Scientists were able to immobilize DNA onto the polymer substrate using plasma and liquid chemical treatment followed by polyelectrolyte coating, resulting in stable and adaptable biosensor surfaces. They showed that the coated Zeonor substrates are stable and can be used not only in DNA chip technology but also in protein chip technology with DNAdirected protein immobilization.

Upon oxidized silicon and gold surfaces, spin-coated thin films of Poly (N-Hydroxysuccinimidyl Methacrylate) (PNHSMA) were studied as reactive layers for producing platforms for biomolecule immobilization with high molecular loading. Fourier Transform Infrared Spectroscopy (FTIR), X-ray Photoelectron Spectroscopy (XPS), fluorescence microscopy, and ellipsometry measurements were used to determine the surface reactivity of PNHSMA films in coupling reactions with various amine-terminated Poly Ethylene Glycol (PEG-NH2) and other primary amines. Under the same conditions, the rate constants of PEG-NH2 attachment on PNHSMA films were substantially higher than the coupling on Self-Assembled Monolayers (SAMs) of 11, 11’-dithiobis (N-Hydroxysuccinimidylundecanoate) (NHSC10) on gold.

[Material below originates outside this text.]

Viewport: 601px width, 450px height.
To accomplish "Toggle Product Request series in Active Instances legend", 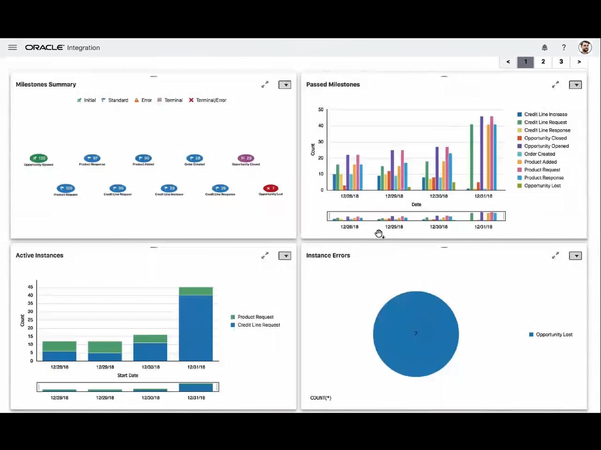I will pyautogui.click(x=255, y=317).
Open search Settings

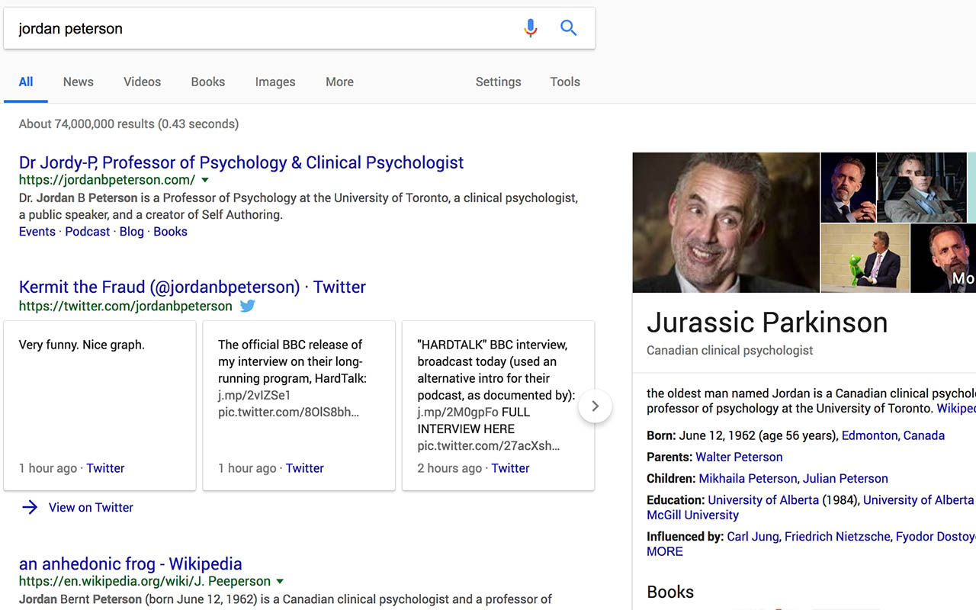[498, 82]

Most importantly, the PEG loading in the polymer thin films was nearly three times higher. These findings suggest that the coupling reactions are not limited to the polymer films' very surface, but also extend into the near-surface areas. In contact with aqueous buffer, PNHSMA films were shown to be stable; Atomic Force Microscopy (AFM) swelling investigation revealed a film thickness independent swelling of 2 nm. Surface plasmon resonance revealed an increase in loading for the covalent immobilizations of amino-functionalized probe DNA.

Fluorescence microscopy and Surface Plasmon Resonance Enhanced Fluorescence Spectroscopy (SPFS) were used to successfully detect hybridization of fluorescently labelled target DNA, demonstrating that thin films of PNHSMA are an attractive and simple platform for the immobilization of highdensity biomolecules.

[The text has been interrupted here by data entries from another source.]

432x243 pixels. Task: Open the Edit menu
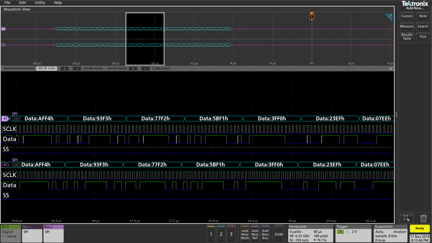pos(22,3)
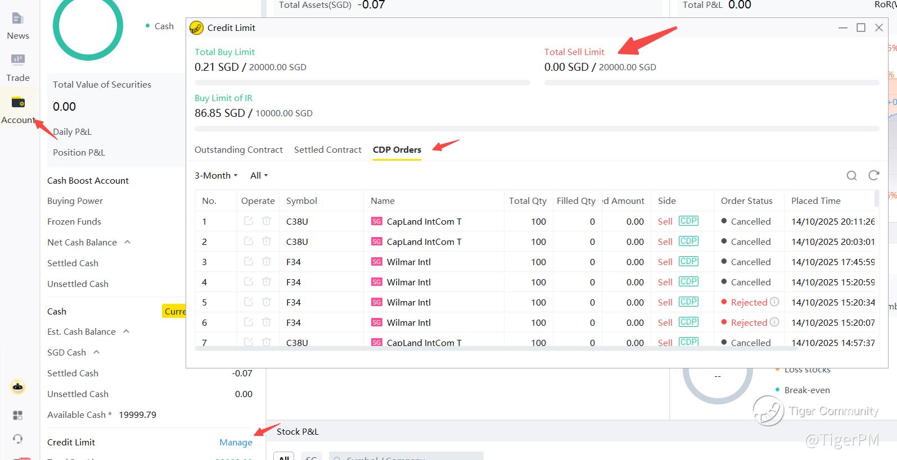
Task: Open customer support headset icon
Action: tap(18, 439)
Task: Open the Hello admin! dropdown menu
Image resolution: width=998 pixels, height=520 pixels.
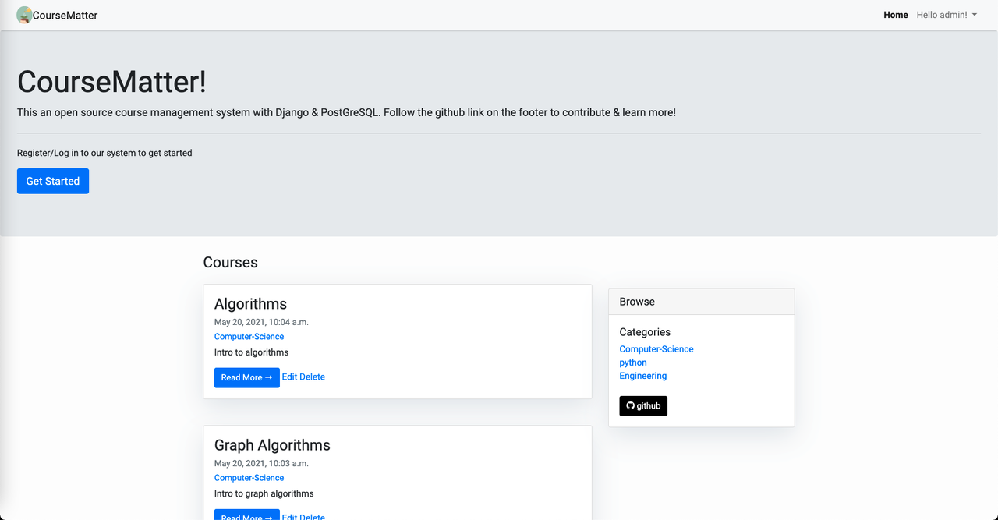Action: click(947, 15)
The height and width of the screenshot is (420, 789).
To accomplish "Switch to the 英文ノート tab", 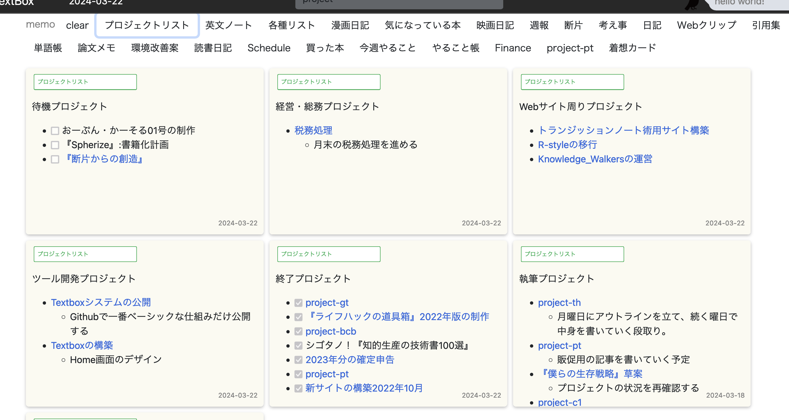I will (x=228, y=25).
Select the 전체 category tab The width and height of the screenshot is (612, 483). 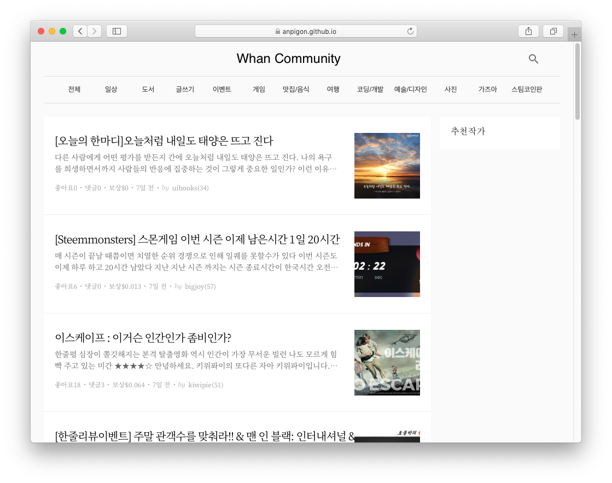click(x=74, y=89)
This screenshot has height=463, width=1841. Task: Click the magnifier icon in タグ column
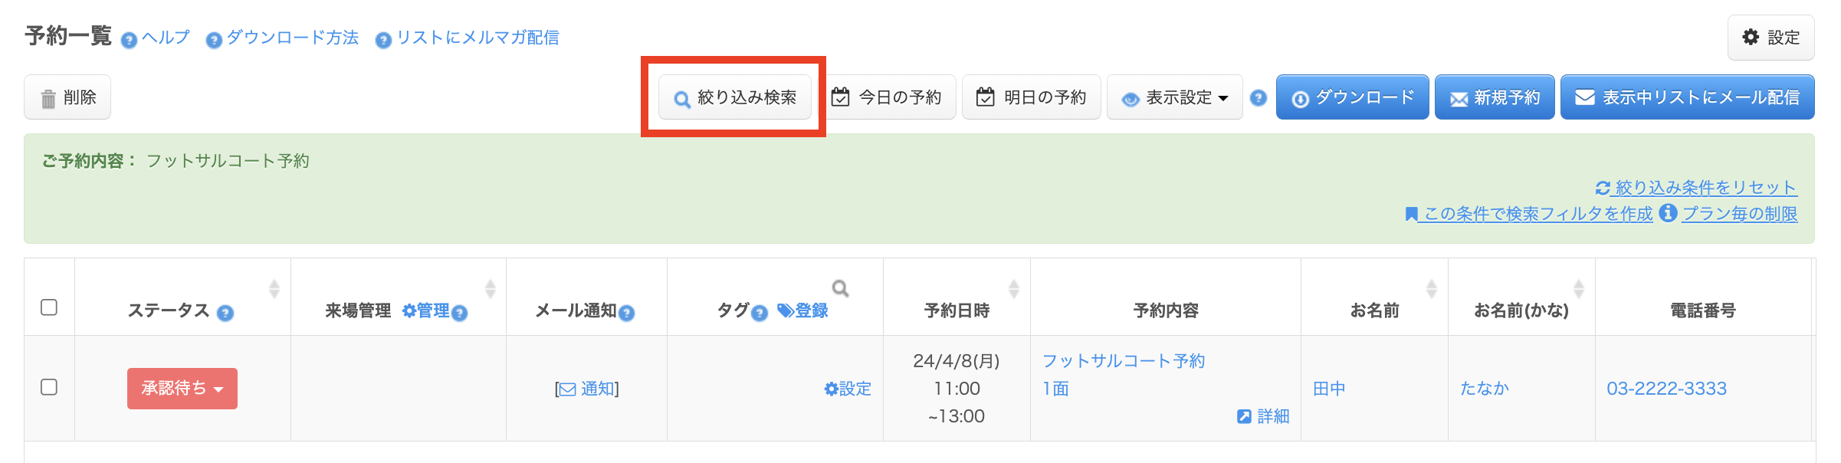[840, 288]
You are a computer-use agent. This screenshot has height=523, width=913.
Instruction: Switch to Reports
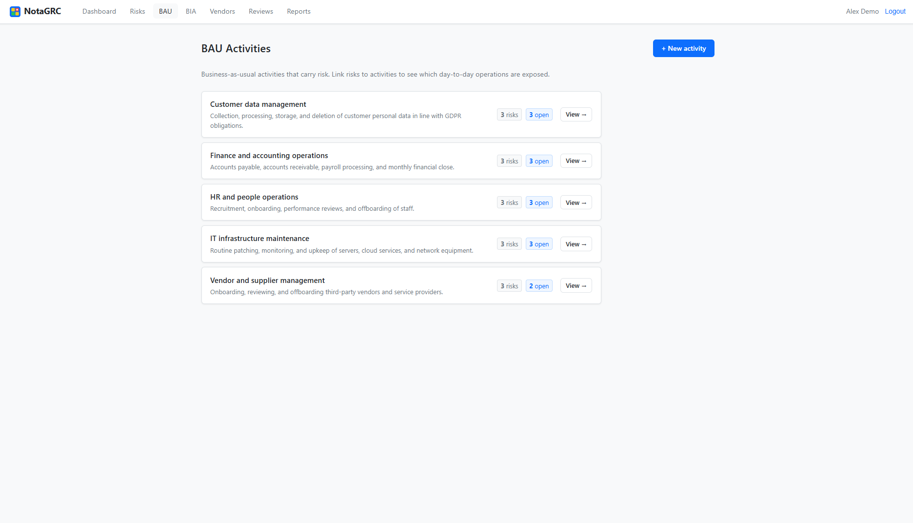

Physical absorption, bioactive ink trapping, bioaffinity attachment, and covalent chemical bonding immobilization are the four categories of immobilization procedures. Each technique has its own immobilization properties. Despite the fact that every biomolecule–paper combination must be tuned before use, bioactive ink entrapment is the most often utilised method due to its broad application and biocompatibility. There are currently four common applications of bioactive paper: (1) sample conditioning with paper-based bioassays or paper-based analytical devices; (2) counterfeiting and countertempering in the packaging and construction industries; (3) pathogen detection for food and water quality monitoring; and (4) pathogen deactivation with antimicrobial paper.